**Recorded information:**
________________

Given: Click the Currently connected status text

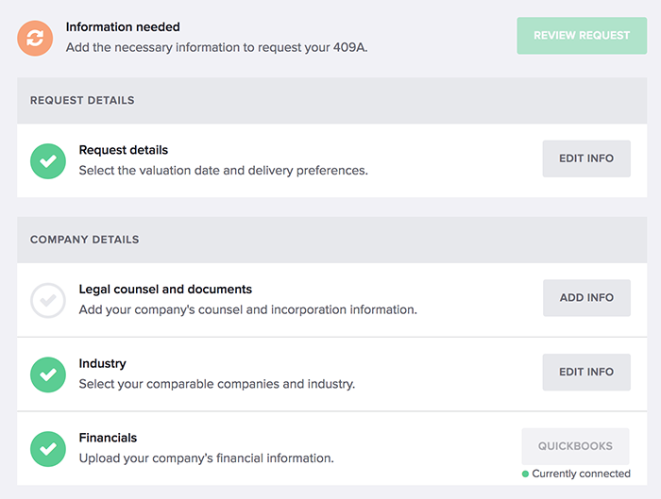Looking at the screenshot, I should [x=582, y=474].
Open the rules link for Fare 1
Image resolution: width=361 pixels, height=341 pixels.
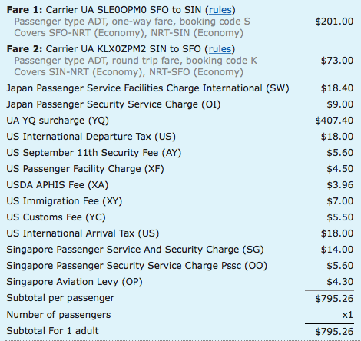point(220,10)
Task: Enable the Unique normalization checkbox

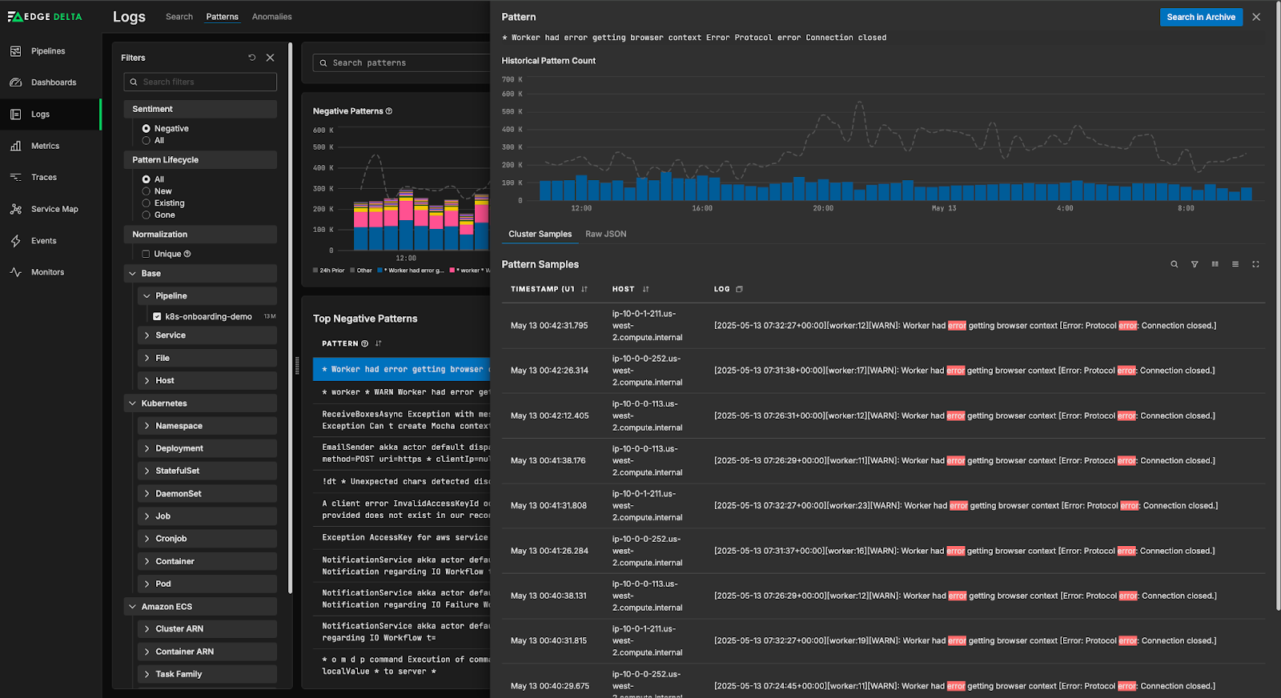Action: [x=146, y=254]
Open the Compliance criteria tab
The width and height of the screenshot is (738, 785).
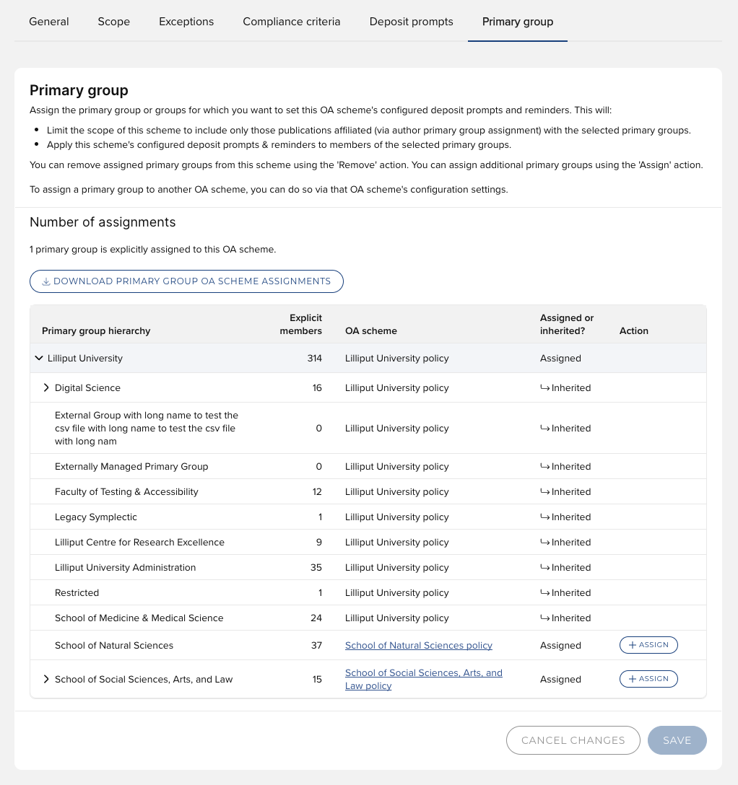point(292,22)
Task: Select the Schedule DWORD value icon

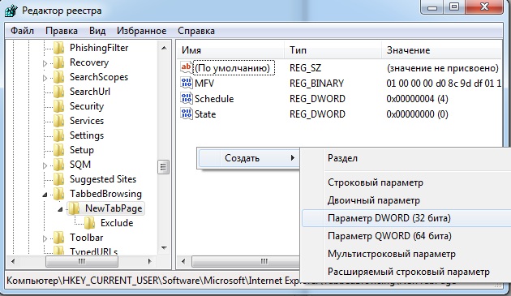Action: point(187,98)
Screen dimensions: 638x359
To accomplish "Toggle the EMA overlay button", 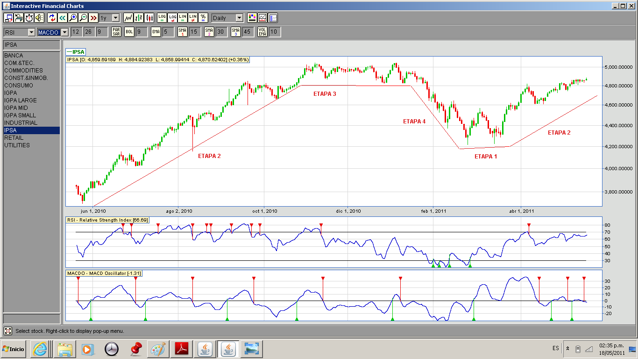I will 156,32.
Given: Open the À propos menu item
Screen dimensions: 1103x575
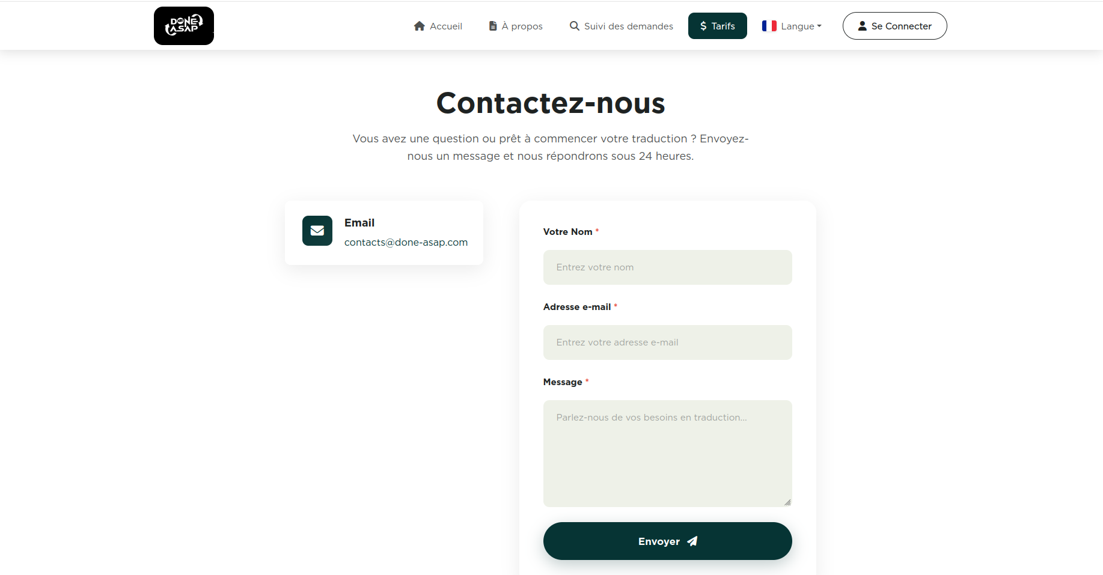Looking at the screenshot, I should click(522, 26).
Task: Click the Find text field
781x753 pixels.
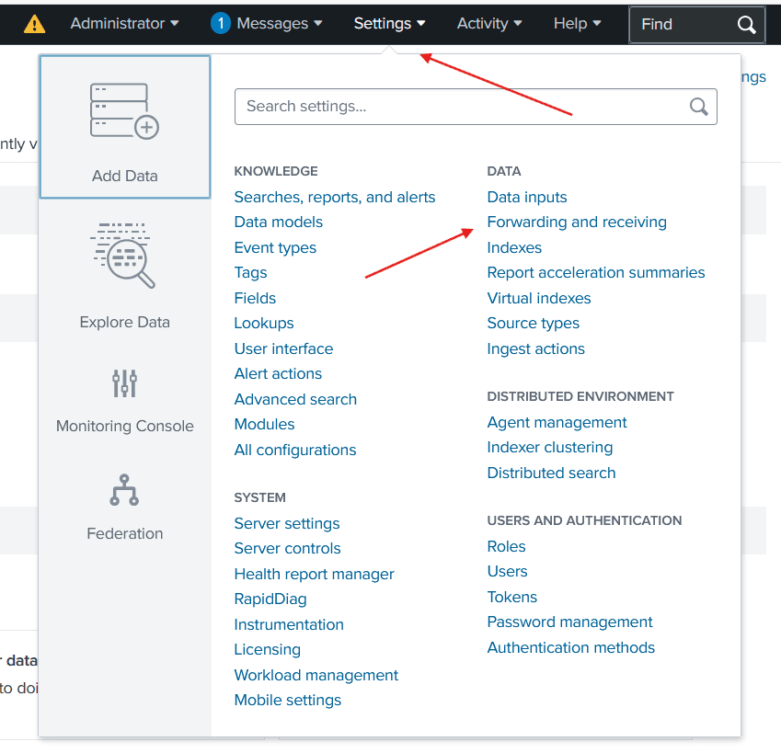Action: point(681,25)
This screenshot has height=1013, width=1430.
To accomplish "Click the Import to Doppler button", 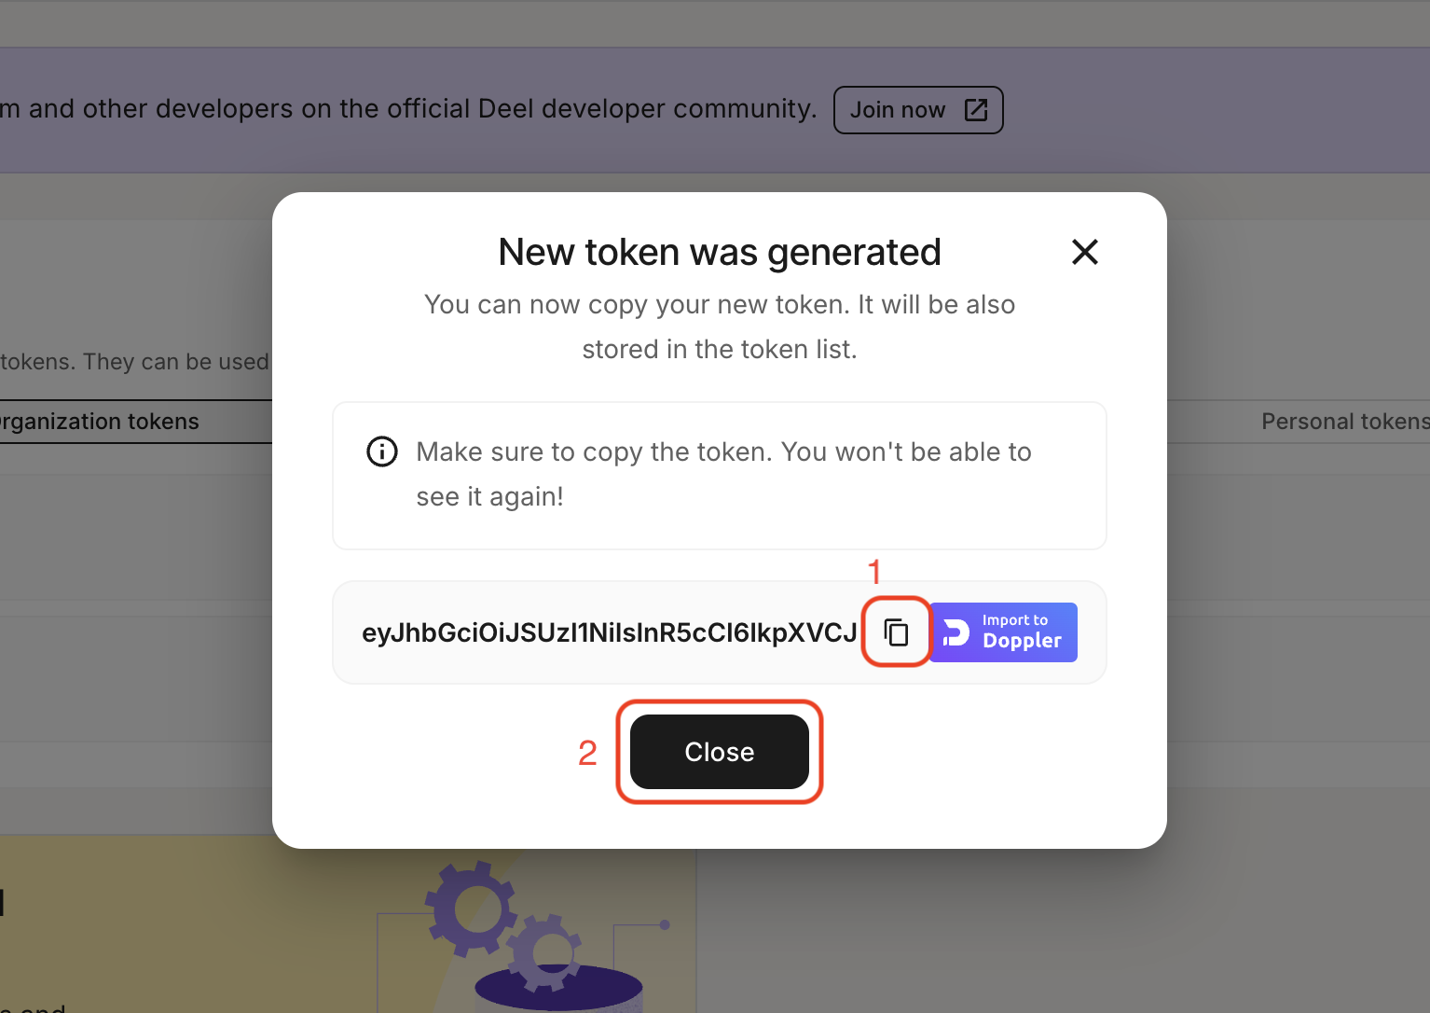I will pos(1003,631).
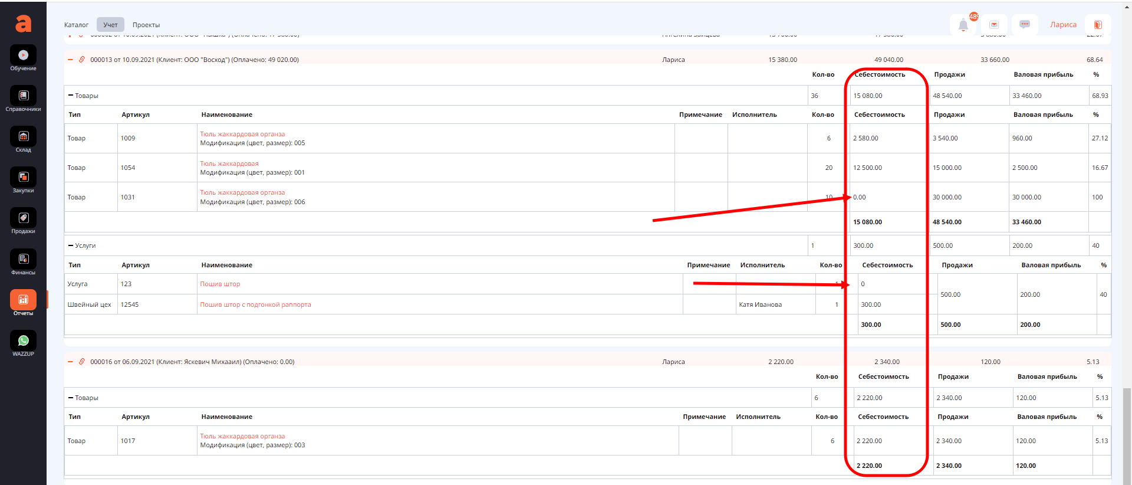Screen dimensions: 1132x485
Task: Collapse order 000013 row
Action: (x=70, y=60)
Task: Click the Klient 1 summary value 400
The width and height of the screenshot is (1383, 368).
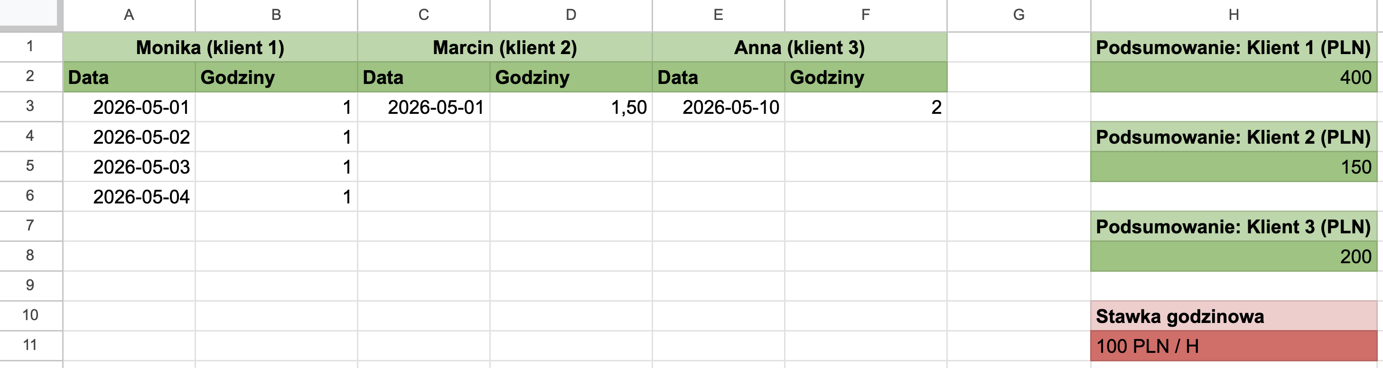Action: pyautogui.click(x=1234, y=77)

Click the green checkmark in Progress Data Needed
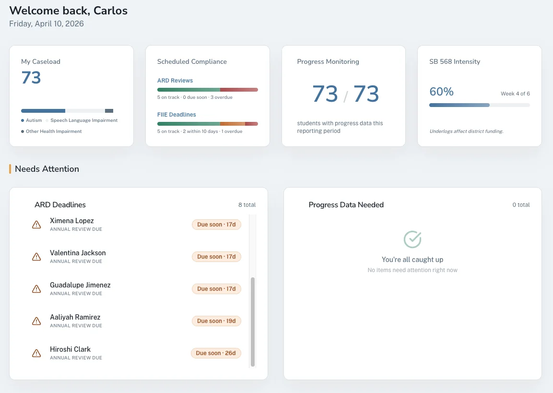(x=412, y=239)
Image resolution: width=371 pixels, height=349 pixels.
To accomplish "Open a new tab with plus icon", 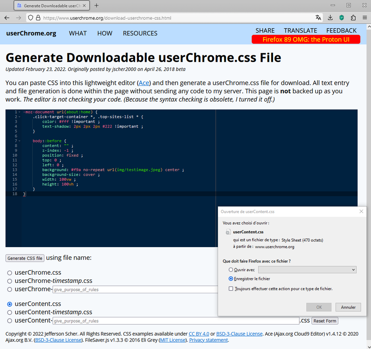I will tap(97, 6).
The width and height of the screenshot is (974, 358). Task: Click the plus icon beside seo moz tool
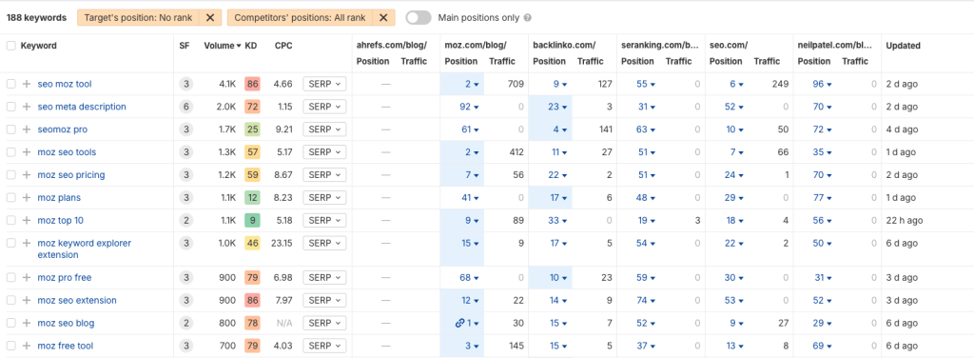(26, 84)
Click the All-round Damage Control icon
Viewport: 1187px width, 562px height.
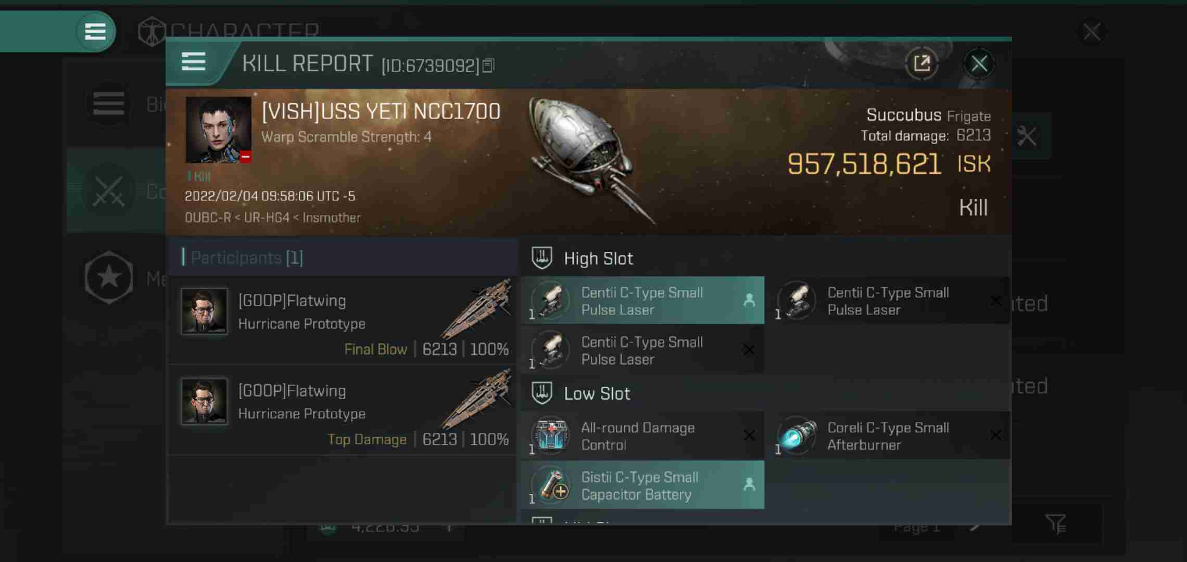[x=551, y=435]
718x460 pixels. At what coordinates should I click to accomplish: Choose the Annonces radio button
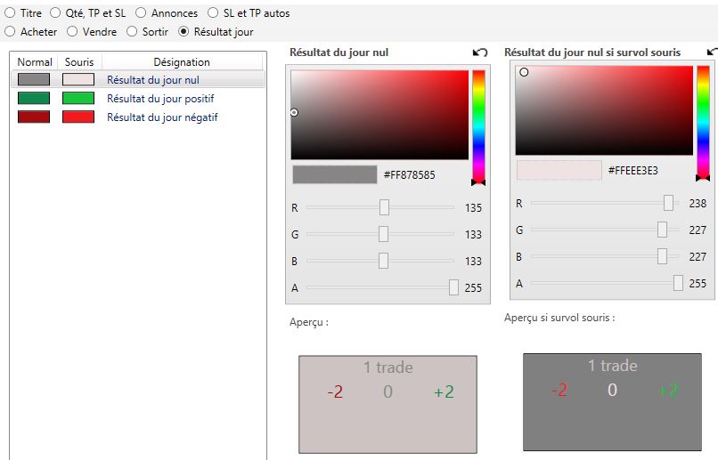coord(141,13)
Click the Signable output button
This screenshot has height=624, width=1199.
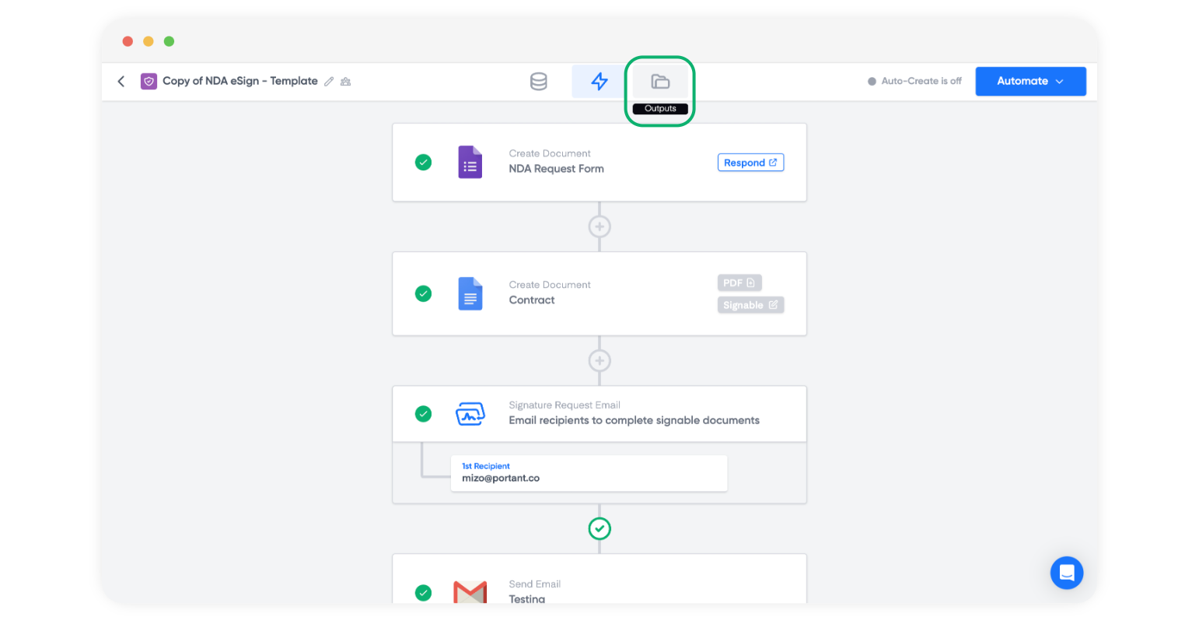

________________

**What you are asked to do:** From the entries above, return each line with the word "This" in it.

**Exercise answer:**
This screenshot has height=1013, width=1430.
This screenshot has height=624, width=1199.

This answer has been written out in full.